Eran los
lluviosos días de otoño. El frío nocturno, que siempre había disfrutado, ahora
tenía un efecto extraño en Isabel: le dejaba la sensación de no alcanzar el
sueño profundo. Se pasaba las horas en duermevela y andaba toda la jornada
diurna como si no tocara suelo. La noche anterior había sido así.
Durante el
día se atareó en sus quehaceres domésticos y, ya cerca de la medianoche, se
acostó en la cama y comenzó a hojear distraídamente el periódico. Una inmensa
foto en la portada mostraba en primer plano los macizos de flores de los
vendedores a la entrada del panteón.
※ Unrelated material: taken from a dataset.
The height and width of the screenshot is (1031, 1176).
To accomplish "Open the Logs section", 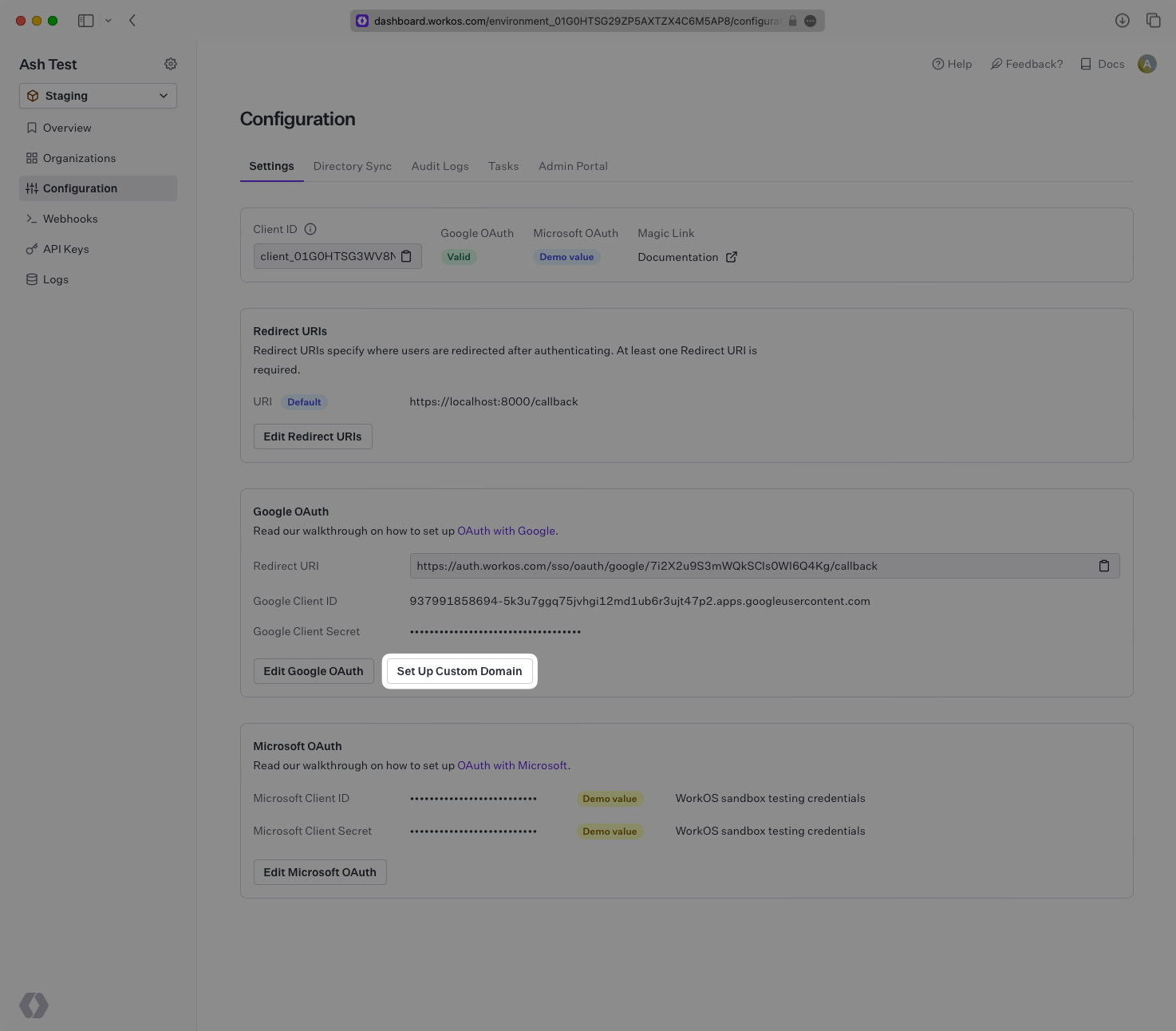I will [55, 279].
Era 2 de noviembre, Día de Muertos.
Se abstrajo
tanto en el amarillo, el naranja, el rojo, el verde de las plantas, que de
repente le llegó al olfato el olor penetrante de los cempasúchiles y, un poco
más tenue, el de la Mano de León. Le sorprendió el hecho, pero lo minimizó,
pensando que era una ilusión de su cerebro insomne.
Siguió
leyendo. Unas 60 mil personas visitarían durante el día los camposantos
locales. No estaría entre ellas. Pensó vagamente en su matrimonio sin hijos, en
Abel, su esposo muerto muy joven en servicio, hacía ya casi 25 años. No
recordaba ni el sitio de la tumba. La última vez que fue se perdió entre los
vericuetos del cementerio y dio por concluido el asunto.
Hizo a un
lado sus pensamientos sacudiendo la cabeza y volvió a la lectura del diario.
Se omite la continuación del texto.